**Task statement**
Answer these from the skull cults article below:
1. Beneath the floor of the house with the modelled heads, about how many skeletons were excavated?
2. Who is credited with the opening quotation, and in what year?
3. The previous article finished with an in-depth look at which site?

**Source passage**
===============

The Neolithic Skull Cults of the Near East - Part Two
Plastered Skulls, Çatalhöyük, Stone Masks, Statues and Conclusions
“In the later phase of this period, Miss Kenyon has described the remarkable 'Skull Cult' characterized by the modelling of a life-like head in plaster over an actual skull, sometimes with but usually without its lower jaw. Beneath the floor of the house from which these modelled heads were recovered, an assemblage of about thirty skeletons was excavated. 'From many of these bodies the skull had been removed, often leaving a displaced lower jaw. In some cases, where the bodies were very tightly packed, the bones seem literally to have been ransacked to remove the skulls, at a stage when the bodies were sufficiently decayed to allow of the separation of limbs from the trunk, but the ligaments were still sufficiently intact for the individual bones of the limbs to remain in articulation’”
- L. H. Wells, 1959
This is the second article looking at the ‘skull cults’ of the Neolithic across the Levant and Anatolia, a phenomenon which has intrigued and baffled researchers since Jericho was excavated in the 1950’s. Last time we covered an immense span of time, from the Pleistocene migrations of people into the region, the Natufian origins of agriculture, the earliest Neolithic settlements and cities, and finishing with an in-depth look at Göbekli Tepe and the cultic sites of the Anatolian highlands. This time we will slow the pace down and examine the Pre-Pottery Neolithic B in closer detail, casting some light on the spectral plastered skulls and the enigmatic settlement of Çatalhöyük. There can be no one answer to the riddle of why the earliest Neolithic farmers focused so much attention on the human head, but I will try to draw on a number of interpretations to sketch some interesting hypotheses. People in all times and places consider the head to be powerful - spiritually, romantically, artistically, for purposes of adornment, display, prestige, for healing, magic, the concentration of energy, consciousness and a thousand more reasons. But even with this in mind we today feel perhaps shock or revulsion at the thought of carving up and decorating a loved one’s skull, to be encased in plaster for eternity. The very alien world of the Neolithic Near East can only be glimpsed at, and what we do see is an unfathomable gulf of incomprehension. Hopefully these two articles go some way to making sense of this abyss.

===============

**Stored rows**
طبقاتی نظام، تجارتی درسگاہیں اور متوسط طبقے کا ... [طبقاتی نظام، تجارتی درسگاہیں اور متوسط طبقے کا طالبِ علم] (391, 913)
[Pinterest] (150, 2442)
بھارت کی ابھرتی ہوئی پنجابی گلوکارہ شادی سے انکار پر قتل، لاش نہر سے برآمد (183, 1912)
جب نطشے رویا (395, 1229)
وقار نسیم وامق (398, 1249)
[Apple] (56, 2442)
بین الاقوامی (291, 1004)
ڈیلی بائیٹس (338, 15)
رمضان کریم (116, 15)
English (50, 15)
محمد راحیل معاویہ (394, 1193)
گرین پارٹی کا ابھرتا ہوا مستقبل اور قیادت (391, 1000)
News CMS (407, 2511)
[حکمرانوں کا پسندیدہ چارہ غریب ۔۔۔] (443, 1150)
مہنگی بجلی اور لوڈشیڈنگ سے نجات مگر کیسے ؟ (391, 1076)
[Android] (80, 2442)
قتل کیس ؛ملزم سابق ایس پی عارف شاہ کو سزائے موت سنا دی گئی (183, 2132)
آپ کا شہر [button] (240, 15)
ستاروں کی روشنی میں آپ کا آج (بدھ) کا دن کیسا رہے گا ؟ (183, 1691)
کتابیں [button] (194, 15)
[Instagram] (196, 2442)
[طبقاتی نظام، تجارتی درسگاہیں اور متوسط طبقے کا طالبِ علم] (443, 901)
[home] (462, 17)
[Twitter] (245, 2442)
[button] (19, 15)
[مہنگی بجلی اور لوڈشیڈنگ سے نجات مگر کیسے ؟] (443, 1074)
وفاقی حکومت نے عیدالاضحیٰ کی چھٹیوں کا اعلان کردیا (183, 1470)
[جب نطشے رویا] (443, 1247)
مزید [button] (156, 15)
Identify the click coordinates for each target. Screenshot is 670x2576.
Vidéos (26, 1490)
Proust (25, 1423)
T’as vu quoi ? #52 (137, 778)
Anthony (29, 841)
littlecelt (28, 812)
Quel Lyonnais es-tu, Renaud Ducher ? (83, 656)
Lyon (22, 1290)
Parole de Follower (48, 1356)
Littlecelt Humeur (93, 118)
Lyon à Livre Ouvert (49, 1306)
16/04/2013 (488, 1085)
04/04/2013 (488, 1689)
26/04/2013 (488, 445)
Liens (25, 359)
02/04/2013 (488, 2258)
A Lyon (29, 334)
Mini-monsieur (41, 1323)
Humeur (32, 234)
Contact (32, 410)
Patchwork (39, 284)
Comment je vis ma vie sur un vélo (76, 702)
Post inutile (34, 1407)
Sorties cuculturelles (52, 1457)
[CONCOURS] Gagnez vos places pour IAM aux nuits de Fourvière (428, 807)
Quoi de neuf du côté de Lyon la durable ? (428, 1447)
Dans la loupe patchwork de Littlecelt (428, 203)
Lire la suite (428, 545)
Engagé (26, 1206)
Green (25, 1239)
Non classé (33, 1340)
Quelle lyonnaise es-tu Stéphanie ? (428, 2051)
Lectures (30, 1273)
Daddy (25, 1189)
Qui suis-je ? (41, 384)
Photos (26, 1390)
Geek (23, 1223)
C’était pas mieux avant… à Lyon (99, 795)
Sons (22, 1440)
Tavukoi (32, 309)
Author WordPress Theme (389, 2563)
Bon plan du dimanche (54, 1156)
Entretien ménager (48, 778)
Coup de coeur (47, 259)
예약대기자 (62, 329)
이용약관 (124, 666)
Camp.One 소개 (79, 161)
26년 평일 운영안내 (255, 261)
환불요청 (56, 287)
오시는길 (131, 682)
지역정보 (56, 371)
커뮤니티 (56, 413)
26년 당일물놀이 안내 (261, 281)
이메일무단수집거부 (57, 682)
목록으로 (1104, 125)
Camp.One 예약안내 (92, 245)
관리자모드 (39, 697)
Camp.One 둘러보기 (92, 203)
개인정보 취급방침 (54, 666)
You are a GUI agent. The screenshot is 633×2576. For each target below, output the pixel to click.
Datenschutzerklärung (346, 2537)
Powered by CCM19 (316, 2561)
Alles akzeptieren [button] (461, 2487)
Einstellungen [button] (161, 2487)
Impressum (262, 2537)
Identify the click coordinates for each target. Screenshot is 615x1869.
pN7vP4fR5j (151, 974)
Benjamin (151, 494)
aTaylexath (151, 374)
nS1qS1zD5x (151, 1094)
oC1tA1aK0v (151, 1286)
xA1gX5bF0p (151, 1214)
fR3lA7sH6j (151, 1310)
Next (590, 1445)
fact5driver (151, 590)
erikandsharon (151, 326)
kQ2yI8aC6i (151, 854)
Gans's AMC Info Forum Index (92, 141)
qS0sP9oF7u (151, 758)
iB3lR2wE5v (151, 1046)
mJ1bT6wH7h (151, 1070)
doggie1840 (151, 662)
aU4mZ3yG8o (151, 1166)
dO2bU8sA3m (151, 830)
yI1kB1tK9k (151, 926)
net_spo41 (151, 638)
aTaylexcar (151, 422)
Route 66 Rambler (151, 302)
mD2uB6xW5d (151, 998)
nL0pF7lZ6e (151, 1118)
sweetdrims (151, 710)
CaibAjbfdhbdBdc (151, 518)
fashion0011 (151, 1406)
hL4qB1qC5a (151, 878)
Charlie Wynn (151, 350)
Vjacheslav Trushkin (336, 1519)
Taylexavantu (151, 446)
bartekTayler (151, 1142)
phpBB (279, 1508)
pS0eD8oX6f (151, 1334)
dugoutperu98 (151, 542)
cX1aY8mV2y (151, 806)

===============

**Finished answer**
1. About thirty.
2. L. H. Wells, 1959.
3. Göbekli Tepe.